Belakangan ini saya sedang bertanya-tanya mengenai makna normal. Apa sih normal itu? Bagaimana sesuatu bisa dikatakan normal? Siapa yang punya kuasa untuk menentukan suatu tindakan atau keadaan sebagai normal atau tidak? 

Mungkin sebaiknya kita jangan terlalu terobsesi dengan makna normal tertentu. Normal telah menjadi begitu subjektif. Bergantung pada pengalaman dan standar hidup seseorang. Kalau kamu menganggap suatu hal tidak normal, padahal dinormalkan oleh orang kebanyakan, tidak apa-apa. Berlaku sebaliknya juga. 

Berikut saya ingin memberikan contoh kasus. Apakah memang standar normal itu berlaku subjektif atau sebenarnya bisa cair.

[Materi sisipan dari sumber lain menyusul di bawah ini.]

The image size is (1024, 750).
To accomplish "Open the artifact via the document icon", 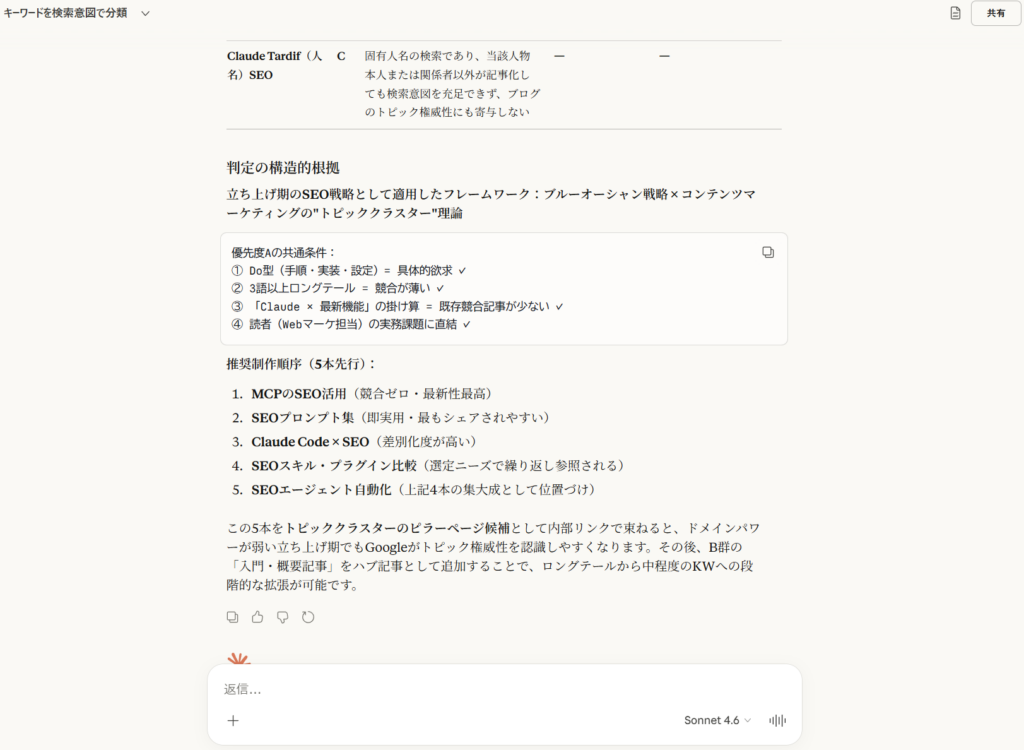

Studi Kasus A: Seorang perempuan yang memilih mempertahankan relasi dengan suaminya meskipun sudah menahun tidak berkomunikasi dengan baik. Alasan tetap bertahan adalah demi anak-anak dan tidak ingin menutup akses anak-anak terhadap bapaknya.

Studi Kasus B: Seorang perempuan yang sudah mandiri secara ekonomi, tidak punya masalah finansial, karier sukses, dan memiiki relasi yang biasa saja dengan suaminya. Mereka baik-baik saja. Anaknya juga tumbuh sehat dan tidak kelaparan. 

Perempuan A memiliki chemistry yang baik dengan anak-anaknya. Anak-anaknya bertingkah seperti anak-anak meskipun ada masanya mereka terlalu terlibat dengan permasalahan orang dewasa. Meskipun suami-isteri di rumah itu tidak akur, tapi ada potensi kehangatan yang bisa menyejukkan perasaan. Kamu akan bergumam "ohh iya...yang seperti ini juga bisa disebut keluarga normal."

Perempuan B memegang kontrol atau mencoba mengontrol semua hal yang terjadi di area kekuasaannya. Wajar saja bagi perempuan yang sudah terbiasa dengan aturan dan mungkin pengalaman hidup di masa lalunya. Tapi, ketika berada di rumahnya, rasanya dingin. Sepertinya nuansa keluarga yang ditawarkan berbeda dari keluarga perempuan A. Keluarga ini tidak kekurangan sih, tapi bisa terasa kurang. Apa ya?

Nah, berdasarkan pengamatan akan kedua studi kasus ini, saya berpikir bahwa Perempuan A dan Perempuan B ya normal saja. Akan tetapi, tidak bisa saya pungkiri bahwa standar normal kedua perempuan ini berbeda.

Bagi Perempuan A, tidak berbicara dengan suaminya ketika di rumah sudah menjadi hal yang wajar. Tidak lagi menuntut apa-apa adalah hal yang sudah bisa diterima.

Bagi Perempuan B, suasana yang dingin dan kaku adalah kewajaran. 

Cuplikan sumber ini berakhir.